Payment-card industry grapples with security
Fresh details of large-scale cyber attacks against data processor Heartland Payment Systems Inc and supermarket chain Hannaford Brothers show the challenges facing the efforts of the U.S. credit-card industry to upgrade security measures.
While both companies say their computer networks met the tough new standards meant to prevent data breaches, Visa Inc said Heartland at least may have let its guard down.
The positions reflect broader disagreements in the industry, as squabbling between merchants and financial firms over technology and the cost of systems upgrades continues to impede progress, said Robert Vamosi, an analyst for California consulting firm Javelin Strategy & Research.
They both need to fight fraud and they are fighting each other, he said.
The financial stakes are getting higher. Fraud involving credit and debit cards reached $22 billion last year, up from $19 billion in 2007, according to California consulting firm Javelin Strategy & Research.
The security of consumer information came under renewed scrutiny on August 17 when a 28-year-old Florida man, Albert Gonzalez, was indicted along with two other unnamed hackers for breaching the computer networks of Heartland and Hannaford, both of which said they were in compliance with security requirements.
Those standards were set by a council that includes the world's two largest credit card networks, Visa and MasterCard Inc ; fast-food leader McDonald's Corp ; oil major Exxon Mobil Corp ; and big banks Bank of America Corp and Royal Bank of Scotland Plc .
All these companies face rising costs linked to fraud and its prevention. Of the 275,284 complaints received last year by the government's Internet Crime Complaint Center, 24,775 were tied to credit or debit card fraud, up from 13,033 in 2007 and 9,960 in 2006.
Yet some 5 percent of the largest retailers and restaurants still have not met compliance deadlines set in 2007, according to Visa.
Even companies that meet the standards could be vulnerable should they lower their guard, Visa security executive Ellen Richey said last spring in a speech critical of Heartland.
It was the lack of ongoing vigilance in maintaining compliance that left the company vulnerable to attack, she said in March.

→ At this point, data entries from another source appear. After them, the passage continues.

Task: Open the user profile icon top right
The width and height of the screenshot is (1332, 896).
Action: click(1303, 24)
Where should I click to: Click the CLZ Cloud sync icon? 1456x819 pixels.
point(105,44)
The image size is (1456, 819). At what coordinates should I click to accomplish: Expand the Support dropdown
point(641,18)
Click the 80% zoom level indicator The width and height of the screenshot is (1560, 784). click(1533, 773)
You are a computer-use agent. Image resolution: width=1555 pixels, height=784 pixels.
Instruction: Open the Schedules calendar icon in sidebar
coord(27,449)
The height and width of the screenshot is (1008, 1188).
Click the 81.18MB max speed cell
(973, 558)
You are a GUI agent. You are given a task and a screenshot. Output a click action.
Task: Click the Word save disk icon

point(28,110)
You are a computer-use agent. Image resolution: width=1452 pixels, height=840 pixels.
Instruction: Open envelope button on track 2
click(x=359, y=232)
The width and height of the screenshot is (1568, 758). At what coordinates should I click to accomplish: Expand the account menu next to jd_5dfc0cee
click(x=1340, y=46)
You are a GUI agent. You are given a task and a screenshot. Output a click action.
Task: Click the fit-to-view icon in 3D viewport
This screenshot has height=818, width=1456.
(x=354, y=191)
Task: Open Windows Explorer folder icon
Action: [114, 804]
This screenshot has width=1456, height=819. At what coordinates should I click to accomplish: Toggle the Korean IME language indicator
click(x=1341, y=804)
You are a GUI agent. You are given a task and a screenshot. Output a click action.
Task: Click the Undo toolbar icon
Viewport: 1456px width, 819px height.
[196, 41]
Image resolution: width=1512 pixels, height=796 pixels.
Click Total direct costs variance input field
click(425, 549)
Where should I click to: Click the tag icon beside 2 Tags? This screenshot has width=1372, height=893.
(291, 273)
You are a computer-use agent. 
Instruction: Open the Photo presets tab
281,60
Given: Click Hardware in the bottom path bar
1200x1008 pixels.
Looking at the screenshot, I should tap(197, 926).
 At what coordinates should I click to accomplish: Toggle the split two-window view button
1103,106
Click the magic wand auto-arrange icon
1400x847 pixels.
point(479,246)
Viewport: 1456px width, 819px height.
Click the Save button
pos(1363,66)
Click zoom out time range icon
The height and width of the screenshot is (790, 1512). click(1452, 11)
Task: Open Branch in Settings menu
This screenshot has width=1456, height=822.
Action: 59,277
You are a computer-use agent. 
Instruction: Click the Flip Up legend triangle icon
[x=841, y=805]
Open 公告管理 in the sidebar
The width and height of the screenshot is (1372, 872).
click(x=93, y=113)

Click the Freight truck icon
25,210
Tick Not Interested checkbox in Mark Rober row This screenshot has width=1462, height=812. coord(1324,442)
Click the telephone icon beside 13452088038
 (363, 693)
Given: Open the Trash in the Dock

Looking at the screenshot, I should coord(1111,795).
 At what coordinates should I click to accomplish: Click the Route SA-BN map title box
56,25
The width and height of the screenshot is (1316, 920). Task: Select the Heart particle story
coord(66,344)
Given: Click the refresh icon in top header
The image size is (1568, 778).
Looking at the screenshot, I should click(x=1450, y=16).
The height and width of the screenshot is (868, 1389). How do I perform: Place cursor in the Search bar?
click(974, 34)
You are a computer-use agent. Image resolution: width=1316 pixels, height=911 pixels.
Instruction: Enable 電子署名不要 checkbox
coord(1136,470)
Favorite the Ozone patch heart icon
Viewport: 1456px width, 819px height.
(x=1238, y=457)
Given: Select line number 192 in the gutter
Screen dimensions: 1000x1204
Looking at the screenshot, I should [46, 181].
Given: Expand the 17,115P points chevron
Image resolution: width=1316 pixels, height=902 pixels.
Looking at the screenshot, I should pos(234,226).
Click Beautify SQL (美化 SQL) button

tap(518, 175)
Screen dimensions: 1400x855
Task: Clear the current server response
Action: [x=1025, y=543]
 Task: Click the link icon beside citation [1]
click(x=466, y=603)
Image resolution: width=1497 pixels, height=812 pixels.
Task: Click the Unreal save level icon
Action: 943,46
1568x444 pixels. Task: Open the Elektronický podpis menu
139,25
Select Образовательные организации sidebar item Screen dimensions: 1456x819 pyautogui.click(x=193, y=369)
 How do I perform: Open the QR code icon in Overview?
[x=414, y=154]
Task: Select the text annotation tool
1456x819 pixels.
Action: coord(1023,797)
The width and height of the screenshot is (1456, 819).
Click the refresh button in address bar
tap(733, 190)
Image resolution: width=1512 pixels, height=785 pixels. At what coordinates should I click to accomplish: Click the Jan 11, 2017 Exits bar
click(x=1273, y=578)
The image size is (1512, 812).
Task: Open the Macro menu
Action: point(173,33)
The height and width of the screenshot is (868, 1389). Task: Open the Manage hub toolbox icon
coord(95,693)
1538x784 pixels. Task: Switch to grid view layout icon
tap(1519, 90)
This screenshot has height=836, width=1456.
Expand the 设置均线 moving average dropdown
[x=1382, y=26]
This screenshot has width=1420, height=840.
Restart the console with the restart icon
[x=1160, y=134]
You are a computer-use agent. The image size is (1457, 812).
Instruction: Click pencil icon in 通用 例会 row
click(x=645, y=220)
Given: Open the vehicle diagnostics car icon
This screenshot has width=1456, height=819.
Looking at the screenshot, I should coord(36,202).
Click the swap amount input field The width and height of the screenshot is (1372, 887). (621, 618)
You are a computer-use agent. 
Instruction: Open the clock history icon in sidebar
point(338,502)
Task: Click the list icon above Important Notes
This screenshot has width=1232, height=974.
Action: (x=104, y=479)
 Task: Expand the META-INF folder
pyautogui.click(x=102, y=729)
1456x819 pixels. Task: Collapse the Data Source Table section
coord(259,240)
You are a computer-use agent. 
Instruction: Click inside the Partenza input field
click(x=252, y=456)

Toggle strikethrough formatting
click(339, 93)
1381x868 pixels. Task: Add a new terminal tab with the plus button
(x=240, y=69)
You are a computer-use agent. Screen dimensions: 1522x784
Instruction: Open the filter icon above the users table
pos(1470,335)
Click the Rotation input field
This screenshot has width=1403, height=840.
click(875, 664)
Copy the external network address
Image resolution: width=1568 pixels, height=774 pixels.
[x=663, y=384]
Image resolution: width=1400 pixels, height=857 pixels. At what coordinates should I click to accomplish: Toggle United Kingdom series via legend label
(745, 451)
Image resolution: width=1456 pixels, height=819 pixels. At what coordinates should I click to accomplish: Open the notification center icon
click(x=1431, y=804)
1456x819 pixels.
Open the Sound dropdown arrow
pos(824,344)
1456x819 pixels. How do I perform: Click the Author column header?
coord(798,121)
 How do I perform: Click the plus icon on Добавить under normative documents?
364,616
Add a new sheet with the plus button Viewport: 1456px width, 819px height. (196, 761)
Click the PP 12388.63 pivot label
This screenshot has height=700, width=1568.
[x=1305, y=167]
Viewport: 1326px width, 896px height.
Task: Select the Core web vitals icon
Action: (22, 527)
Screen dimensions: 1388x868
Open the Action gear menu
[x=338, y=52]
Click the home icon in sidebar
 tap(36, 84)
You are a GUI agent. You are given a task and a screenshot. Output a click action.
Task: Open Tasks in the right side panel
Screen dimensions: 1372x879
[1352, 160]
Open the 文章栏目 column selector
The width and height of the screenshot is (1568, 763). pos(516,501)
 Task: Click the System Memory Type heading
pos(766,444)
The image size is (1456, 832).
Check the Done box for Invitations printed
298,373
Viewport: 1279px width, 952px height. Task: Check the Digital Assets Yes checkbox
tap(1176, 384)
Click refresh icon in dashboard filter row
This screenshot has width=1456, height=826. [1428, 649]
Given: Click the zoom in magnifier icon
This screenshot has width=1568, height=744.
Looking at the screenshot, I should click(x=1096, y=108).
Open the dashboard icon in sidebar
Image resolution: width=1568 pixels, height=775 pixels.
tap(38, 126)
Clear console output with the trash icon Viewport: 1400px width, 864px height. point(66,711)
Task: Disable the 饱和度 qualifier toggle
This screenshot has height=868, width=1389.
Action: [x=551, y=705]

Merchants, for their part, complain via trade groups like the National Retail Federation that Visa and MasterCard are asking them to pay more than their fair share for security upgrades.
Some retail executives also say Visa and MasterCard have been slow to adopt better encryption technology and cards with high-security computer chips because of the associated costs.
I can't even tell you how many sour, disgruntled calls I get from retailers, said Gartner Inc technology consultant Avivah Litan, who also works with banks.
GOVERNMENT REGULATION?
At Heartland, Gonzalez was charged with stealing more than 130 million payment card numbers, a record. Previously the biggest such hacking case was at TJX Cos Inc , where federal prosecutors last year accused Gonzalez and others of conducting an electronic break-in starting in 2005 that companies said compromised as many as 100 million card numbers.
Gonzalez, who is awaiting trial, has pleaded not guilty to the charges related to TJX, which had not met security standards at the time of the data breach.
This time, prosecutors say Gonzalez and his co-conspirators penetrated Hannaford and Heartland's systems in late 2007 with code known as structured query language, which the security standards require companies to protect themselves against.
They also charged the ring breached systems at convenience store operator 7-Eleven Inc, roughly in August 2007. The company said the breach only affected transactions at automated teller machines owned by a third party at some of its stores, and wouldn't comment further.
A spokesman for Hannaford, a unit of Belgium's Delhaize Group , said an audit unit of Verizon Communications Inc showed it met the security standards.
Heartland said through a spokesman that its systems had been checked by audit firm Trustwave of Chicago as recently as April 2008 -- about four months after prosecutors say the hackers began their theft.
The security standards represent the lowest common denominator and the bad guys have figured out how to get around some of the weaknesses, the spokesman said.
A Verizon spokesman confirmed it had audited Hannaford and found it to meet the standards, but declined to elaborate. A Trustwave spokeswoman said the firm wouldn't comment.
Security is critical to Heartland because it processes card payments for merchants, and its stock dropped sharply in the two months after the attack was discovered.
In response, Chief Executive Robert Carr has tried to reassure customers and stepped up calls for better data encryption.
Ultimately, should the payment card industry fail to get its act together, it could face more government regulation, said Cynthia Larose, an attorney at Mintz Levin in Boston.
If the stakeholders cooperate, we would see much better security, she said.